The Internal Revenue Service is offering some new guidance for completing the new Schedule UTP, answering some of the questions that have most vexed companies as they prepare their tax returns.

Schedule UTP is the new filing requirement for corporate taxpayers compelling disclosure of where companies may have some shaky positions in their tax returns. The IRS developed the new schedule to make it easier for examiners and auditors to cut through voluminous tax returns and find the issues most worth challenging. The filing requirement is effective for the 2010 tax year, so corporate taxpayers that have extended their returns through Sept. 15 are preparing their first disclosures now under the new requirement.

The IRS published an initial list of “frequently asked questions” in March and updated it this week with eight new questions and answers. The guidance answers some of the questions and concerns that taxpayers have most frequently raised over the past several months as they prepared for the new filing requirement, says PwC in an alert to its clients.

One question, for example, clarifies what the IRS means by “reserve” when it says companies must disclose a particular position on the new schedule if they've taken a reserve for it in financial statements.
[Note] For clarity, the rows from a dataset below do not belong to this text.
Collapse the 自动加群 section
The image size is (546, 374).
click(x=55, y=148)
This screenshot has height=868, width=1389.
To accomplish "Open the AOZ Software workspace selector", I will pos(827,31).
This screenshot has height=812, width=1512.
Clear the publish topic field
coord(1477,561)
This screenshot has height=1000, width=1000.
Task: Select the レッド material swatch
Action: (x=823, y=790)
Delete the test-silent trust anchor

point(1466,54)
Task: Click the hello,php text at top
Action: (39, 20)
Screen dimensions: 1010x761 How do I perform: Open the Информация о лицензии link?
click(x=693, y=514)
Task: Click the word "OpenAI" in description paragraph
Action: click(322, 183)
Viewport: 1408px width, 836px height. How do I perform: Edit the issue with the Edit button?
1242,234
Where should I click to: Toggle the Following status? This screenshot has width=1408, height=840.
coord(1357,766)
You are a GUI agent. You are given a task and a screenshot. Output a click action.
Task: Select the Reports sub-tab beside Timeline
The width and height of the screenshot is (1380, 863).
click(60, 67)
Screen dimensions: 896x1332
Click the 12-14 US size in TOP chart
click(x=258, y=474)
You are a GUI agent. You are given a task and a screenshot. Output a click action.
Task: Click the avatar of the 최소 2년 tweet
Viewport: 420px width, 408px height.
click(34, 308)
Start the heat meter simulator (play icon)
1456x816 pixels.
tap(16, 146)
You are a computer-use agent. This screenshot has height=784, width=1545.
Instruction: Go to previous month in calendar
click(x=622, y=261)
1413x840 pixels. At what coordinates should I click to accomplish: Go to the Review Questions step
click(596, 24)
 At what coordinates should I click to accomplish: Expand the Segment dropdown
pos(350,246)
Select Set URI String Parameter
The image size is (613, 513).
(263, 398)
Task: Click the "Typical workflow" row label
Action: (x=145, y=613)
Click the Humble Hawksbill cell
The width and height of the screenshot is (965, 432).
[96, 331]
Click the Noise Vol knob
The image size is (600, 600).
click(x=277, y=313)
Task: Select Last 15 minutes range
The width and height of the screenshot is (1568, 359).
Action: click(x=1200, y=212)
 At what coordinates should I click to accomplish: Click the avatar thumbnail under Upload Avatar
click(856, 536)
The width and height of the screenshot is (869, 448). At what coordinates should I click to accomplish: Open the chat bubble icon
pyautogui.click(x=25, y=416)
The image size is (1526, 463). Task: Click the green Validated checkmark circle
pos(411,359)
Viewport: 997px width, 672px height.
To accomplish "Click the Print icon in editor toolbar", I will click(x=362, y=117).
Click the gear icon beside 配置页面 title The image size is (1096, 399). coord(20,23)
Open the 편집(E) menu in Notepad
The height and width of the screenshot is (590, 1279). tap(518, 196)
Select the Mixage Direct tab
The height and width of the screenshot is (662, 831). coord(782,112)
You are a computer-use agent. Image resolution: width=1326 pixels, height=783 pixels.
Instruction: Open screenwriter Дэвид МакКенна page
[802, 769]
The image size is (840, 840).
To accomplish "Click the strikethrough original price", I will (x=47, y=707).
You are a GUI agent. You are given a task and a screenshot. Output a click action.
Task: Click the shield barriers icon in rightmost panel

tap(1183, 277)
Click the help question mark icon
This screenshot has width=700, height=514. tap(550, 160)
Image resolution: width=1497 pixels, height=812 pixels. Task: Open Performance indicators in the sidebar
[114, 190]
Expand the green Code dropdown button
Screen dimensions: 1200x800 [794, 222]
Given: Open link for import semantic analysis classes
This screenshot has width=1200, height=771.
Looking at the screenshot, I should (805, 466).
PwC says the IRS answer is generally consistent with what preparers already know a reserve to be for purposes of disclosing uncertain tax positions in financial statements.

The guidance also clarifies what companies should do with uncertain positions linked to net operating losses or credit carryforwards. The IRS says a company should disclose the uncertain tax position in the year it occurs, but does not need to disclose it again in a future year when it exercises the net operating loss or credit carryforward.

The IRS also tackled a broad question about how companies should report uncertain positions when two companies merge. The answer, says the IRS, focuses largely on which company is considered the surviving corporation and when the reserve related to a particular position is recorded. PwC says the IRS is likely to face more questions and will need to provide more guidance on how to handle UTP reporting when it is woven into complex business combinations involving consolidated tax return filings.